Some people get stuck in a vortex of relationship sabotage. If this is you, how can you identify the problem and correct it? Here’s what may be keeping you from that happily ever after.

Here’s what may be keeping you from that happily ever after — and what you can do to fix it.

You make it all about you.

As a gay man, the idea of being treated like a queen sounds fantastic in theory. Our

Our kings need attention, too, though. We love it when he brings home flowers and when he opens the door to lets us in first. But, without reciprocation, after a while, he’ll feel like a chauffeur and not a partner.

On the flipside, gentlemen, your lady friend may relish taking care of you, but if you act like you’re the only one at home, soon you’ll be home alone.

If you make it all about you being treated like royalty, you’re sabotaging your relationship.

A healthy relationship is a relationship of equals. At any one time, it’s never 50/50, but we should seek an average of making it as much about them as it is about us. Once you focus on your partner as much as you focus on you, things will improve.

Your ego is more important than peace to you.

If you’re more concerned about having your way than having peace, you’ll eventually have neither.

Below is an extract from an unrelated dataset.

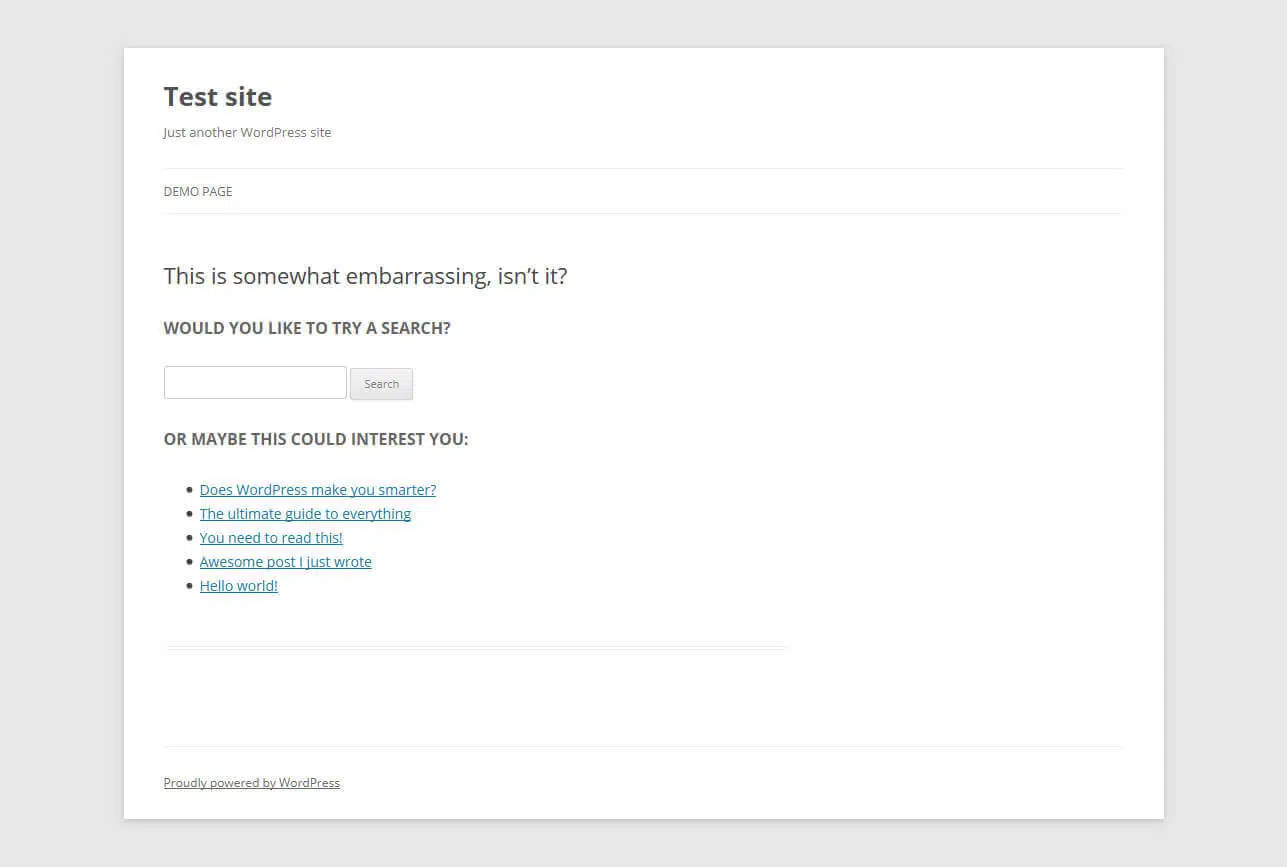Screen dimensions: 1287x867
Task: Click the bullet beside Does WordPress make you smarter?
Action: [189, 490]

Our egos seek to be right. The desire to be right is at the heart of most wars, big and small. Our higher selves want peace. A priority of peace is the core of everlasting love. Thus, the age-old adage of never going to bed angry with your lover.

Practice leaving your ego at the door. Seek peace in your relationship and focus on the good in your partner.

You’re guarded.

Relationships require intimacy. Otherwise, they’re friendships. If you’re don’t let your partner connect with the deeper you, the relationship will stay superficial and then become unofficial.

If you want someone to be with you through the thick and thin, you must be brave enough to let them see the good and bad. If opening up your deeper self seems too scary, let sharing that be your first step in opening up.

You don’t value yourself.

It’s impossible for us to let others love us when we don’t love ourselves. If we don’t love ourselves, we’ll never trust the love we receive from others. We’ll either be cynical or skeptical of the love we’re receiving.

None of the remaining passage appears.